The Harvard Business Review reports that you do your best brainstorming when you’re alone. So whether you’re trying to come up with your next great business idea, plot for a script, or even solution to a problem, getting away from people could help you find the answer. We get some inspiration from others, but it’s when we’re alone that we can finally process what we’ve learned.
If you’ve found that you struggle to remember what you learned in that lecture or night class, it might be because others were around. A study conducted by Harvard found that people remember information better when they consume it by themselves, instead of being surrounded by people.
Improve Your Relationships
When you’re just focused on keeping a busy social calendar, you don’t get the chance to assess your relationships. Spending time alone gives you the opportunity to think about your friendships, and determine which ones actually bring value to your life (and which ones are just there to fill time). Plus, taking Me Time gives you the chance to recharge so you can better show up for your loved ones when you choose to socialize again.

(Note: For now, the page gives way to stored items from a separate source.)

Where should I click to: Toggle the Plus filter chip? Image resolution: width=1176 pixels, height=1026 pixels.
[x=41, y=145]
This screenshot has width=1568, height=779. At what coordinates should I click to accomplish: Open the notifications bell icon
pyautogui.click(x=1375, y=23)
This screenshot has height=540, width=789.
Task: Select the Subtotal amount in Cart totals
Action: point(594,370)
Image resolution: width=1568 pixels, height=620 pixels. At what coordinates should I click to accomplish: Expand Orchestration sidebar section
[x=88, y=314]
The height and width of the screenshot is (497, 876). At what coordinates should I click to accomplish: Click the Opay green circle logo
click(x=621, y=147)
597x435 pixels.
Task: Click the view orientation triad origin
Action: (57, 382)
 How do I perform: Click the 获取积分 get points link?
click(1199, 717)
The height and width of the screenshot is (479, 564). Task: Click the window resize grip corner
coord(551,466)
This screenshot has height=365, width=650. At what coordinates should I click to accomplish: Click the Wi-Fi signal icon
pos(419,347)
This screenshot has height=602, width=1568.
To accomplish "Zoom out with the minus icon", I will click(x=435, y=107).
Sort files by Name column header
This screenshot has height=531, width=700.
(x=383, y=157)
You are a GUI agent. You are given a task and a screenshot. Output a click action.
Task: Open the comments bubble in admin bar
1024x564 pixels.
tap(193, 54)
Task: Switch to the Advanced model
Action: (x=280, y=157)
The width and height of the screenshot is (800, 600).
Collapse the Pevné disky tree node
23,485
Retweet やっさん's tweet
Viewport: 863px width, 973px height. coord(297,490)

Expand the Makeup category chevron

Finding yourself alone when you didn’t want to be can feel, well, lonely. However, you can reframe how you see alone time for your benefit. The Journal of Adolescence found that, when people intentionally seek out alone time, that is associated with feelings of self-determination and overall better self-esteem.
How To Get More Me Time
Go Off The Grid
If you have a difficult time relaxing when you’re at home or in a city environment, go off the grid. Get out into nature. Take a road trip to a nearby national park, forest or lake. Take yourself camping (but stick to a site where some others will be for safety). Go to the beach alone and find a secluded area to sit and read, or just look at the ocean. Being in nature calms the mind and removes distractions of daily life. Just be sure to turn that phone off.
Turn Off Notifications
Speaking of turning off the phone, if you can’t get away on a camping or beach trip, at least unplug for a short period every day. If you can do this for hours, great, but if it’s only for 30 minutes, that’s fine, too. Silence your devices. Turn off notifications. Me Time means not giving people access to you for a while – any access. That includes screen access.
Adjust Your Wake Or Bed Time
If finding Me Time is difficult once the day is in full swing, adjust your bedtime or the time you wake up. Waking up 15 minutes earlier can give you a chance to journal, meditate or just silently sit with a cup of coffee and look outside. Likewise, getting in bed 15 minutes earlier can give you the chance to be alone with your thoughts. Shutting off that Netflix show just a bit earlier is worth it for some precious me time.
Put It In Your Calendar
You might need to schedule your Me Time. If you don’t claim a time slot for it, other things (and people) will take over your calendar. Identify a regular time on your calendar – whether it’s daily, weekly or monthly – when you have nothing going on. Block that off for Me Time. Make it a real appointment in your GCal. That is not free time – that’s Me Time. Once you understand the importance of Me Time, you understand it deserves a spot in your calendar.
Go On A Solo Trip
Spend your next PTO days with nobody but yourself. Book a charming Airbnb or Bed and Breakfast in a drivable town and just get away somewhere quiet. Book a spa treatment while you’re there. See the sites. Go to a museum. Check out the art fair. Having people around, but not feeling obligated to speak to them, counts as me time.
Say No More
A lot of these tips will require saying “No” more. If you’re in the habit of saying “Yes” to every invitation and request that comes your way, put the brakes on that. Say, “Let me get back to you.” Then go through a series of questions like, “Is that relationship important to me?” “Am I doing this to people please?” “Will this drain me?” and, most importantly, “Is this competing with my time for Me Time?”